TO DO — After locating the line that contains "Instruction: Add a new Teilnehmer plus icon", output that line and each one following it, exactly, to the end of the entries. No pictures.

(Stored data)
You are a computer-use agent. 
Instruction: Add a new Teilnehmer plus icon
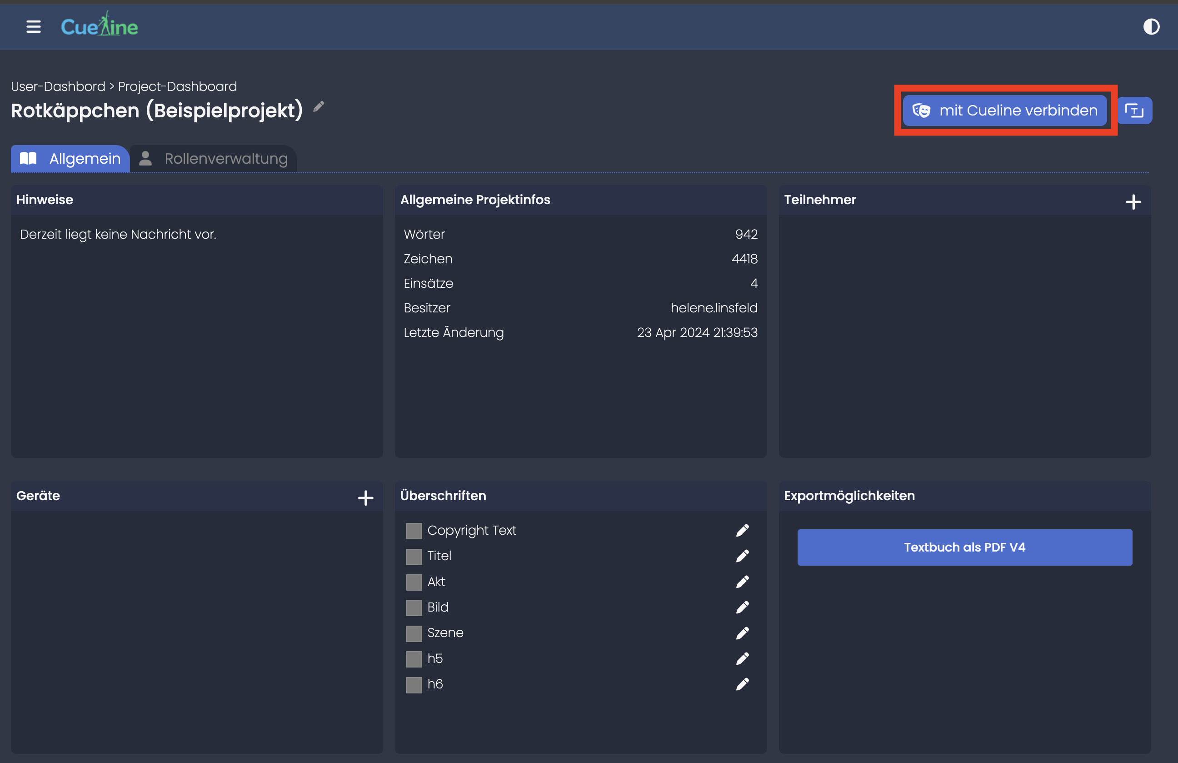click(x=1133, y=202)
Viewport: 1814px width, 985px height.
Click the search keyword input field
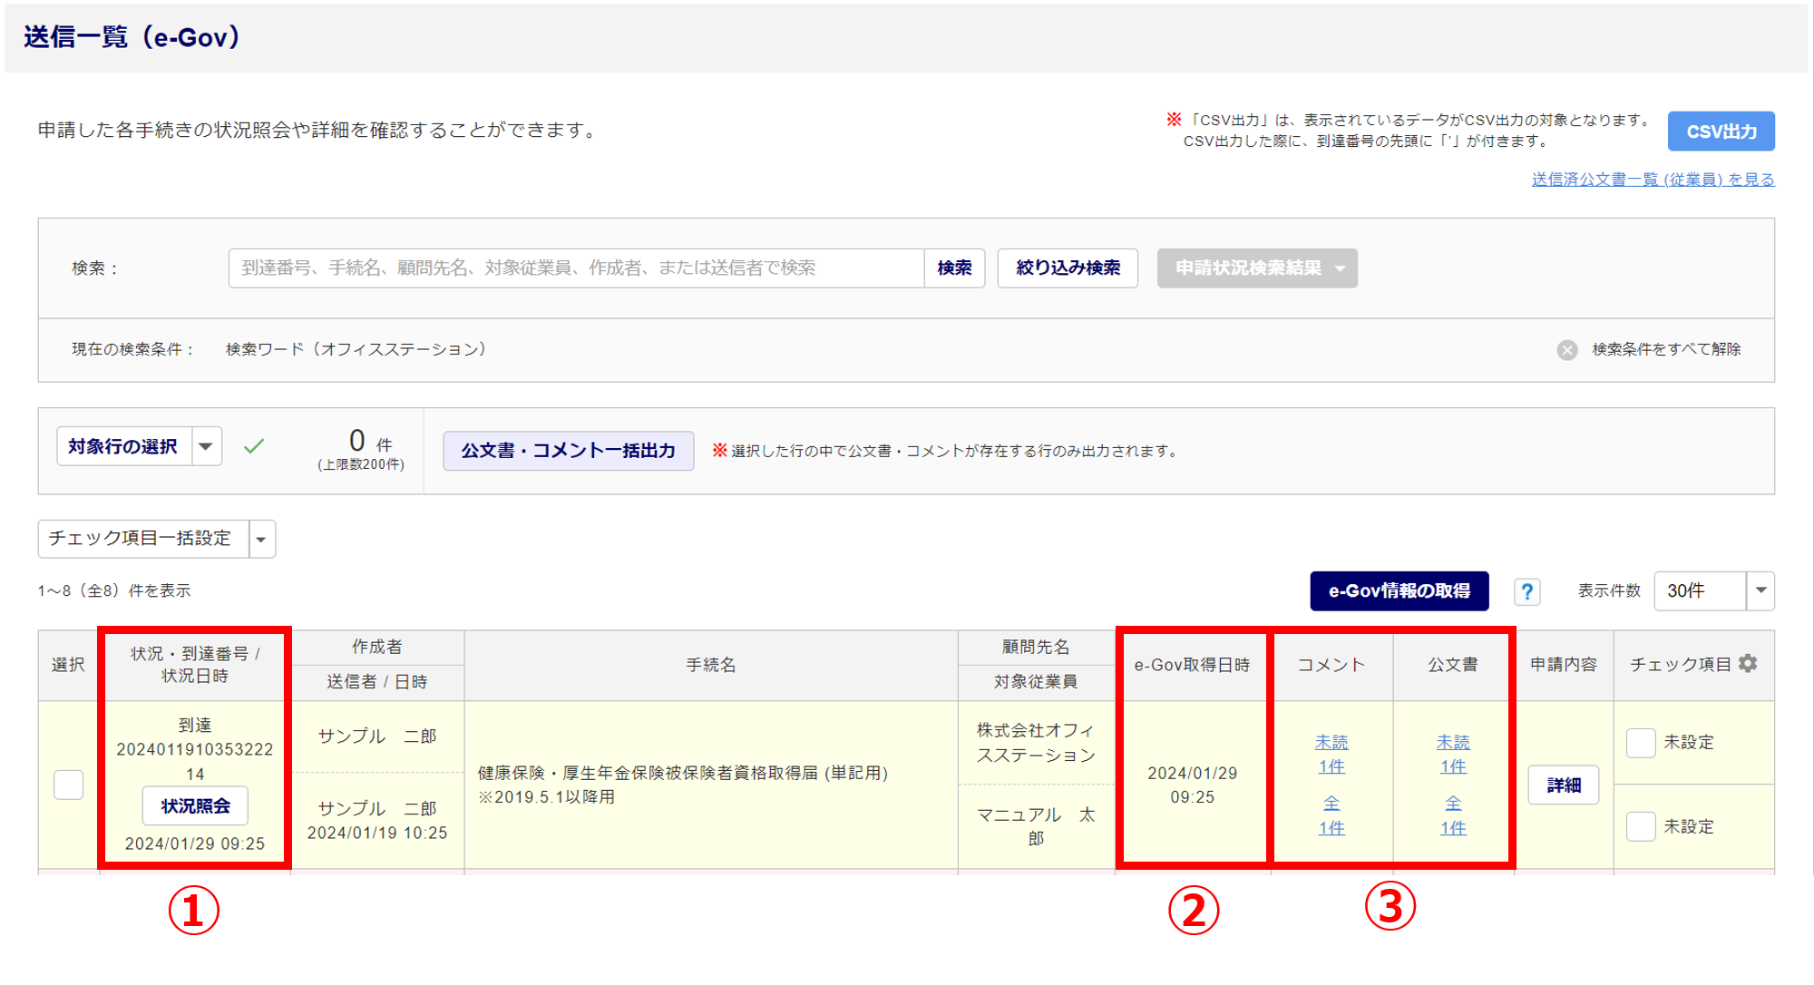(576, 268)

TASK RESPONSE —
Instruction: Add a new Teilnehmer plus icon
click(x=1133, y=202)
Viewport: 1814px width, 985px height.
Click the search keyword input field
(576, 268)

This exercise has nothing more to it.